Court Opinion

ID: 3992936
Source: CourtListenerOpinion
Date Created: 2016-07-06 10:52:16.60371+00
Date Added: 2024-06-11T12:45:39.667613
License: Public Domain

This action is based upon a promissory note. The defendants denied liability, and affirmatively pleaded payment. The cause was tried to the court without a jury, and resulted in findings of fact *Page 52 
and conclusions of law denying a recovery. From the judgment entered dismissing the action, the plaintiff appeals.
June 30, 1922, the respondents, Richard M. Schultz and Bertha Schultz, his wife, signed a note for $2,860, with interest at the rate of six per cent per annum, payable to John M. Morlar, the appellant. This note was secured by a third mortgage upon real estate in Pacific county. The first mortgage thereon was held by the First National Bank of Bellingham. During the latter part of the year 1926, the bank desired, for reasons not here material, to secure a release of the second and third mortgages. In pursuance of this desire, a representative of the bank communicated with the appellant, and later with his attorney. Negotiations took place between the attorney and a representative of the bank, and it was finally agreed that the release would be executed in consideration of the payment of $150. The release was prepared by the representative of the bank, using a printed form which recited that the debt, as well as the lien of the mortgage, was released and discharged. The release and a bank draft for $150 were sent to the attorney for the appellant. The attorney struck from the release the portion satisfying the debt, and wrote therein in typewriting the following: "but no part of the debt heretofore secured by said mortgage shall be discharged hereby." Thereafter, the release was signed by the appellant and returned to the agent of the bank, who, at or about the time of recording it, became aware that the typewritten portion had been placed therein. The note was not surrendered, and no demand was made for such surrender. The matter remained in this condition until the present action was instituted in June, 1928.

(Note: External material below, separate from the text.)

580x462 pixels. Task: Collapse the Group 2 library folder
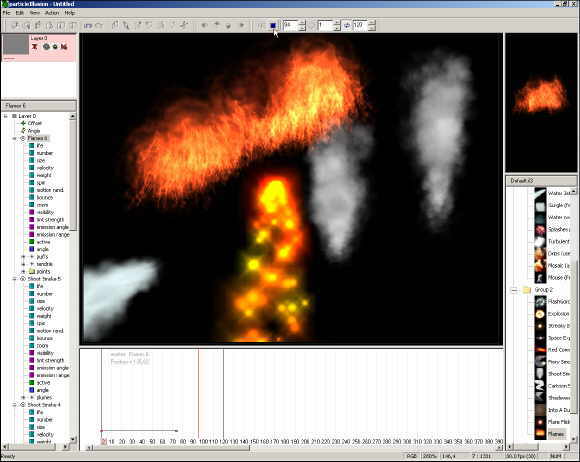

The respondents claim that the intention was that *Page 53 
the $150 was compensation for the satisfaction, not only of the lien of the mortgage, but also the debt evidenced by the note. The appellant says that the understanding was that the lien of the mortgage alone was to be released for the $150.
[1] Rem. Comp. Stat., § 3512, provides:
"The holder may expressly renounce his rights against any party to the instrument, before, at, or after its maturity. An absolute and unconditional renunciation of his rights against the principal debtor made at or after the maturity of the instrument discharges the instrument. But a renunciation does not affect the rights of a holder in due course without notice. A renunciation must be in writing, unless the instrument is delivered up to the person primarily liable thereon."

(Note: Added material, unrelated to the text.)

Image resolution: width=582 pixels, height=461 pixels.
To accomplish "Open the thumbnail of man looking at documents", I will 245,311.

In Baldwin v. Daly, 41 Wash. 416, 83 P. 724, the court, with reference to this statute, said:
"This plainly provides that the renunciation of a debt must be in writing where the debt is evidenced by a negotiable instrument, and if `renunciation' is used therein in the sense of `release,' there can be no question that the appellant must show a written renunciation in order to prove the allegations of his answer. Counsel for appellant argues that the word is used in a sense different from that of release, and that while a renunciation must be by a writing, a release may be proved by parol. But we cannot think the statute permits of this distinction. The words, `The holder may expressly renounce his rights against any party to the instrument,' must refer to the release and discharge of a party to the instrument from his obligation to pay it, else they can have no legitimate meaning."

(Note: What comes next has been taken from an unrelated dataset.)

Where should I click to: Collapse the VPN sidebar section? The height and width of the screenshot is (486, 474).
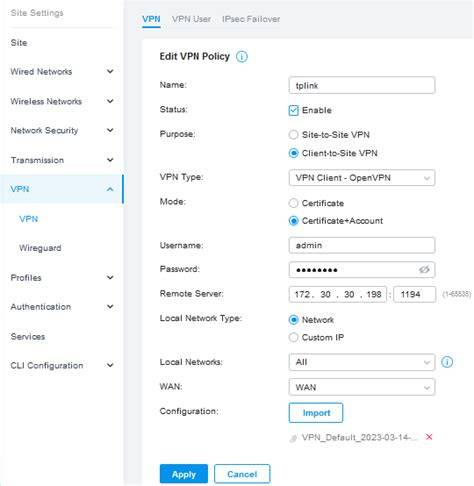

[2] In the case now before us, there was no release in writing, and the note was not surrendered. As pointed out, the release expressly provided that the debt was not discharged. The respondents did not seek to have the release reformed on the ground that there had been a mutual mistake. The release not *Page 54 
covering the discharge of the debt, but expressly providing otherwise, and the note not having been surrendered, the release of the mortgage lien alone did not discharge the debt evidenced by the note.
The judgment will be reversed, and the cause remanded with direction to the superior court to enter a judgment in favor of the appellant.
MILLARD, PARKER, FRENCH, and TOLMAN, JJ., concur.